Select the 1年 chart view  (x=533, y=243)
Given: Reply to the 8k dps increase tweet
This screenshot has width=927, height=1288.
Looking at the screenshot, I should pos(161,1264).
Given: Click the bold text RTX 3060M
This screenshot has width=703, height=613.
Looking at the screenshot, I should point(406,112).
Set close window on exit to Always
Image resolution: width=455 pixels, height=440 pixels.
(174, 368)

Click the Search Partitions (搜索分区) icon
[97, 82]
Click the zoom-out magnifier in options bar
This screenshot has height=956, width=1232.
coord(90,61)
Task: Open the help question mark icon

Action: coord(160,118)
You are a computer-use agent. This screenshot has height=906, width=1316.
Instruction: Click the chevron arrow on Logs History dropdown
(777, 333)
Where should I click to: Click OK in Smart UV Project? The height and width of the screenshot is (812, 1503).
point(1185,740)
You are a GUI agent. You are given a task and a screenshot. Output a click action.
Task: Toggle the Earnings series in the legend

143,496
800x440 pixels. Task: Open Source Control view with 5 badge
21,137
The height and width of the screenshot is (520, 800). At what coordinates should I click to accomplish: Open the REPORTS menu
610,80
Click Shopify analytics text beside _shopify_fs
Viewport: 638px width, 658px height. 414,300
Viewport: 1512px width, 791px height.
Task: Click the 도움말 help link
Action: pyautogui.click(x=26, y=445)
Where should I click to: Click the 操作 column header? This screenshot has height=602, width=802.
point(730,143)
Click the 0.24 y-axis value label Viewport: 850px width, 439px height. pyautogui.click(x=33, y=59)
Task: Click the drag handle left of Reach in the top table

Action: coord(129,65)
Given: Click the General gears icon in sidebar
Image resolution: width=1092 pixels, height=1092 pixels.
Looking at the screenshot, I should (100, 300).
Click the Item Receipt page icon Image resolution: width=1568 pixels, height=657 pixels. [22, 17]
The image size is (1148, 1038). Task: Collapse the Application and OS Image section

::::

◆ **GIVEN INSTRUCTION**
Copy out every line of the items above word for word.

◆ **WRITTEN RESPONSE**
Select the 1年 chart view  (x=533, y=243)
Given: Reply to the 8k dps increase tweet
This screenshot has width=927, height=1288.
Looking at the screenshot, I should pos(161,1264).
Given: Click the bold text RTX 3060M
This screenshot has width=703, height=613.
Looking at the screenshot, I should point(406,112).
Set close window on exit to Always
Image resolution: width=455 pixels, height=440 pixels.
(174, 368)

Click the Search Partitions (搜索分区) icon
[97, 82]
Click the zoom-out magnifier in options bar
This screenshot has height=956, width=1232.
coord(90,61)
Task: Open the help question mark icon

Action: coord(160,118)
You are a computer-use agent. This screenshot has height=906, width=1316.
Instruction: Click the chevron arrow on Logs History dropdown
(777, 333)
Where should I click to: Click OK in Smart UV Project? The height and width of the screenshot is (812, 1503).
point(1185,740)
You are a GUI agent. You are given a task and a screenshot. Output a click action.
Task: Toggle the Earnings series in the legend

143,496
800x440 pixels. Task: Open Source Control view with 5 badge
21,137
The height and width of the screenshot is (520, 800). At what coordinates should I click to accomplish: Open the REPORTS menu
610,80
Click Shopify analytics text beside _shopify_fs
Viewport: 638px width, 658px height. 414,300
Viewport: 1512px width, 791px height.
Task: Click the 도움말 help link
Action: pyautogui.click(x=26, y=445)
Where should I click to: Click the 操作 column header? This screenshot has height=602, width=802.
point(730,143)
Click the 0.24 y-axis value label Viewport: 850px width, 439px height. pyautogui.click(x=33, y=59)
Task: Click the drag handle left of Reach in the top table

Action: coord(129,65)
Given: Click the General gears icon in sidebar
Image resolution: width=1092 pixels, height=1092 pixels.
Looking at the screenshot, I should (100, 300).
Click the Item Receipt page icon Image resolution: width=1568 pixels, height=657 pixels. [22, 17]
The image size is (1148, 1038). Task: Collapse the Application and OS Image section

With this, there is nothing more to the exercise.